The dataset and Aspera Connect software tool for high-speed data transfers were downloaded from the Clinical Proteomic Tumor Analysis Consortium (CPTAC) website.  In particular, 4 of the 95 tumor samples from The Cancer Genome Atlas (TCGA) Colorectal Cancer proteome study of colorectal tissue sample data were used in this experiment: TCGA-A6-3807-01A-22_Proteome_VU_20121019; TCGA-A6-3808-01A-22_Proteome_VU_20121205; TCGA-A6-3810-01A-22_Proteome_VU_20121029; and TCGA-AA-3518-01A-11_Proteome_VU_20120915.  Variant peptides were identified using the PepArML peptide identification platform, and parsed with Python code.  Prior knowledge of variant peptides identified in CPTAC/TCGA colon cancer data came from Nature article Proteomic characterization of human colon and rectal cancer, supplemental table 2 (S2_variant_peptides), which is an excel spreadsheet of prevalence data and the single amino acid variants (SAAV) identified by the authors Zhang, et al. (2014).  Prior knowledge of variant peptides also came in the form of sample specific Fasta files containing all the known variant peptides for that TCGA sample, as well as loci of the SNP.  The downloaded sample specific Fasta files were used to check and validate a variant peptide indicated by the PepArML search.  The Variant peptides were considered the peptides without a match in the search database selected in the PepArML search, e.g.
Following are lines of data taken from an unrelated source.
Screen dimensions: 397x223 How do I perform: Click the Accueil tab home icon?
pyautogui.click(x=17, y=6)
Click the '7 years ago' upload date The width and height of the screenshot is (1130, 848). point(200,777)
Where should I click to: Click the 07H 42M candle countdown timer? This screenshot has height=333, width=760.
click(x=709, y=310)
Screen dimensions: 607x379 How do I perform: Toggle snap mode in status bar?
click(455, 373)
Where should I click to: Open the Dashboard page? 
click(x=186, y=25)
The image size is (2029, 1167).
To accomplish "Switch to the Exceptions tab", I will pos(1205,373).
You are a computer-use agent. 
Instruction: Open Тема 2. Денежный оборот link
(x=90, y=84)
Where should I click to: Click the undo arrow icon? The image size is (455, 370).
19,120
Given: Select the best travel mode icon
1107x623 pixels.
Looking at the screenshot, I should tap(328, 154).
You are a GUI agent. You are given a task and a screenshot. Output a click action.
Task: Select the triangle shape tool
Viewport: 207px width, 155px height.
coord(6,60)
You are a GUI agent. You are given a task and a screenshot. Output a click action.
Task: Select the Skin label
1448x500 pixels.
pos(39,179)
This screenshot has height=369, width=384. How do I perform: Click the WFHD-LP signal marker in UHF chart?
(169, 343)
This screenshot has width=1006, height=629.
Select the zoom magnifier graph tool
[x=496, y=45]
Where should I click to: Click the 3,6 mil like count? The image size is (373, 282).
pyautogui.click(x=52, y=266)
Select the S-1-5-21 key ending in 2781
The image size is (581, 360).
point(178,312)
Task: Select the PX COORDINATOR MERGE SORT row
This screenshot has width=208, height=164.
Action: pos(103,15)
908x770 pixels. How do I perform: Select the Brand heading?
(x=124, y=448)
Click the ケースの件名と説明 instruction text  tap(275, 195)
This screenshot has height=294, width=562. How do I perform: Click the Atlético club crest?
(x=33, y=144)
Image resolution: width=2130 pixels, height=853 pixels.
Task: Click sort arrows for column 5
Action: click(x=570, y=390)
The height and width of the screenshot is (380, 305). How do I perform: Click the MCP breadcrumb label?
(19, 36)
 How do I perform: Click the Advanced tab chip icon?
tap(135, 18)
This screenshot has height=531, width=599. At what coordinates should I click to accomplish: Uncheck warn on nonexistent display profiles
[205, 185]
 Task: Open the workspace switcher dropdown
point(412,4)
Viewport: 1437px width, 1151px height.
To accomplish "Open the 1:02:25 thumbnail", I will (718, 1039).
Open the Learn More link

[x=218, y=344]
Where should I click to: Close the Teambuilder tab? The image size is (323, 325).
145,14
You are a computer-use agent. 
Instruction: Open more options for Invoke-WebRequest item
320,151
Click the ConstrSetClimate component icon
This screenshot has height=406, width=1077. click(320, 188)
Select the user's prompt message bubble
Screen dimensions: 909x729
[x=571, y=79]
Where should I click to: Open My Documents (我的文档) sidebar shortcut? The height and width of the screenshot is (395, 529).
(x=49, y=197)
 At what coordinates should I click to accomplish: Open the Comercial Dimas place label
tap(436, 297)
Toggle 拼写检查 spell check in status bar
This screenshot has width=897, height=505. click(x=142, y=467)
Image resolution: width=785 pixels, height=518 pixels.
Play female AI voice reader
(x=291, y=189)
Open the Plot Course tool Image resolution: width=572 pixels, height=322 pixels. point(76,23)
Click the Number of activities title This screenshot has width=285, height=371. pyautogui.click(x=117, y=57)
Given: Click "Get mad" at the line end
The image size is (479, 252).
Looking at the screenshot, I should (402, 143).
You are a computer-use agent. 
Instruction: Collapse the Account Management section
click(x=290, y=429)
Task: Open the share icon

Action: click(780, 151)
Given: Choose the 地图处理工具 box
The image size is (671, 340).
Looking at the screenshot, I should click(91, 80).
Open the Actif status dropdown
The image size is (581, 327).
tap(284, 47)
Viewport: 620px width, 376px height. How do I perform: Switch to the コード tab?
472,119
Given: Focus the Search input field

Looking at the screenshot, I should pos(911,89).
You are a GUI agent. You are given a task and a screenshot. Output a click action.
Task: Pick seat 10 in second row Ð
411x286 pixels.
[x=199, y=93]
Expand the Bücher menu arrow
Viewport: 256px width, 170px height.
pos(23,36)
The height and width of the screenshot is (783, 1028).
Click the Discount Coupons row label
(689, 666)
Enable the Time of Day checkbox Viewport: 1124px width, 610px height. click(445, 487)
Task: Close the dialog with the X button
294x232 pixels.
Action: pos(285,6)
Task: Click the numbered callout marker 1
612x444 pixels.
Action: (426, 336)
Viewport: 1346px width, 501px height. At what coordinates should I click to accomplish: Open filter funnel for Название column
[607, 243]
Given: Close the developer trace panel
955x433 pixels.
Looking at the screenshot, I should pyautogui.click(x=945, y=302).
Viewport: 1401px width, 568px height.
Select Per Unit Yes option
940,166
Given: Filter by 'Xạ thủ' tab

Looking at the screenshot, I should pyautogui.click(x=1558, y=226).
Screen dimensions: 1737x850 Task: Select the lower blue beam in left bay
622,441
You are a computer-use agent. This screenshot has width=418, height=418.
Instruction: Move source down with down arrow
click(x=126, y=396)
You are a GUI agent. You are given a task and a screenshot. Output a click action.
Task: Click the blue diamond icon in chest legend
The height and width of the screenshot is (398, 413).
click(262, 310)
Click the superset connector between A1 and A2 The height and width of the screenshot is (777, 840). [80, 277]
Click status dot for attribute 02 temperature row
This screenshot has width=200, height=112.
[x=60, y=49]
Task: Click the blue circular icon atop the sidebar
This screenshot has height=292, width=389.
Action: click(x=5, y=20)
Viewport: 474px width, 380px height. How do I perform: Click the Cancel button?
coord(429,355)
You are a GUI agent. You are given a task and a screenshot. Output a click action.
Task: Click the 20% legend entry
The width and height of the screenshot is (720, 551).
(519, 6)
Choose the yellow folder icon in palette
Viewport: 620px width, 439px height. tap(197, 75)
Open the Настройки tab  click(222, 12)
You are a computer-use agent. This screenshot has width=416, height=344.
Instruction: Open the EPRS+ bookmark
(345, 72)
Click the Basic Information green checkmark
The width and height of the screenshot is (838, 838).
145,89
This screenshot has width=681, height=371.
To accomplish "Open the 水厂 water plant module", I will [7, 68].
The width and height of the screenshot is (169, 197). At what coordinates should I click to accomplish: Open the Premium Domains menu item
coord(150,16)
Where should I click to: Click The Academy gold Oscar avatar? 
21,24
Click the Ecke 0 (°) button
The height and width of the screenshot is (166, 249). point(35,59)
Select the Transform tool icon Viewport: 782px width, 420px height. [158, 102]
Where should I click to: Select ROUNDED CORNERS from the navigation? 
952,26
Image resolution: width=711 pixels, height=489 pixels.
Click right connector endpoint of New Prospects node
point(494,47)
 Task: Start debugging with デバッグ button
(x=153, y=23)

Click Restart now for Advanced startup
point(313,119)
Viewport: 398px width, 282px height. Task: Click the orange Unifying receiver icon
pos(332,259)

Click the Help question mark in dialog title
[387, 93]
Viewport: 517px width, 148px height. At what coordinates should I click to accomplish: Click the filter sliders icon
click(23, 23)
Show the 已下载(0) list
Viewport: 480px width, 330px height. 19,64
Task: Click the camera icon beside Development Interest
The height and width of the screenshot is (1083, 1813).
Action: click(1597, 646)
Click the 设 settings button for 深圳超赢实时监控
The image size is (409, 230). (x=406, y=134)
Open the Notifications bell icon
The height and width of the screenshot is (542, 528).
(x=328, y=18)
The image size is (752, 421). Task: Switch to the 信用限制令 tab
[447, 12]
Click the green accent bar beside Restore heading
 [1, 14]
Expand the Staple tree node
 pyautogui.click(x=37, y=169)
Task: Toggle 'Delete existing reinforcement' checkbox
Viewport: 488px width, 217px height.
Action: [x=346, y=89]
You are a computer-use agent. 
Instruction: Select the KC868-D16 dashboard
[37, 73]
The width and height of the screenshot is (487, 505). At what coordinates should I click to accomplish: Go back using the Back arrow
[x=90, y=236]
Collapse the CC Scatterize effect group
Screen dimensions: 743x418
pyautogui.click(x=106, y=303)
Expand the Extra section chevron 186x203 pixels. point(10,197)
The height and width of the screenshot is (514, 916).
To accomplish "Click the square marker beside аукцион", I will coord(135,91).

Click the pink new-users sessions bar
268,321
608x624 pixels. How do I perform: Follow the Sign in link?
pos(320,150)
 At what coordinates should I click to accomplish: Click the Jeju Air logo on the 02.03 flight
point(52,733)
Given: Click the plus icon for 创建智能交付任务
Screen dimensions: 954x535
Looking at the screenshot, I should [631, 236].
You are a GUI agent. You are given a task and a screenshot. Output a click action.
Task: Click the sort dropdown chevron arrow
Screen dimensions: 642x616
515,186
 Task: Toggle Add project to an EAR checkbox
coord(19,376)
CPTAC RefSeq Human Colon SNPs database.  This database contains all the known documented peptides with SNP/variant sequences in human colon cancer tissue samples that PepArML searched against.  Variants without a match obtained in the PepArML search were then BLASTed (blastp) against the Human RefSeq database and parsed using Python code in order to find wild type matches for the variants.  Wild type peptide sequences were considered the peptide sequences that matched the full length of the variant peptide with one point mutation only.  Python code was also used to search PepArML results for instances of wild type and/or variant peptide sequences in individual samples.  Some variant peptides are found in only one sample or present in very few samples, splitting those samples without the variant from those with the variant, possibly identifying the sample(s).

Results

Variant peptides identified in this experiment were uploaded to a spreadsheet and have been checked for validity, meaning they have been identified as true variants by the Zhang, et al. (2014) article in Nature and/or the sample specific TCGA Fasta files.  Wild type and variant spectra count hit data from PepArML search results were collected and analyzed.  Heterozygous samples reveal both wild type and variant peptide matches.  Wild type matches were expected in heterozygous samples, however, we do not observe similar spectra counts, which may relate to expression levels between wild type allele and variant allele.  Homozygous samples either reveal wild type peptide matches or a variant peptide matches in the spectra count, not both.  Variant matches were expected in homozygous samples.  Prevalence of variant peptides in this experiment was also consistent with the data provided by Zhang, et al. (2014), e.g. variant peptide: MVAVGICR, spectra: TCGA-A6-3807, instances: 2. According to the initial data on this small dataset, there are instances where a homozygous variant peptide is rare, meaning it has only one instance in only one sample.  These rare peptides in conjunction with other variant peptides should in theory point to only a few samples, therefore possibly identifying the original sample from whence it came.  More tests are needed to determine the prevalence of the variant peptide(s) in all 95 of the TCGA Colorectal samples.  Nevertheless, variant peptides identified in this experiment may not have needed to be validated through the search of the data found in the Zhang, et al. (2014) article in Nature or the sample specific TCGA Fasta files.  Although there is a possibility of errors and misreads, it is possible to identify the presence of a variant peptide through the methods used in this experiment alone, and therefore, it may not be necessary to search and check for variant peptides in the Zhang, et al. (2014) article in Nature or the sample specific TCGA Fasta files.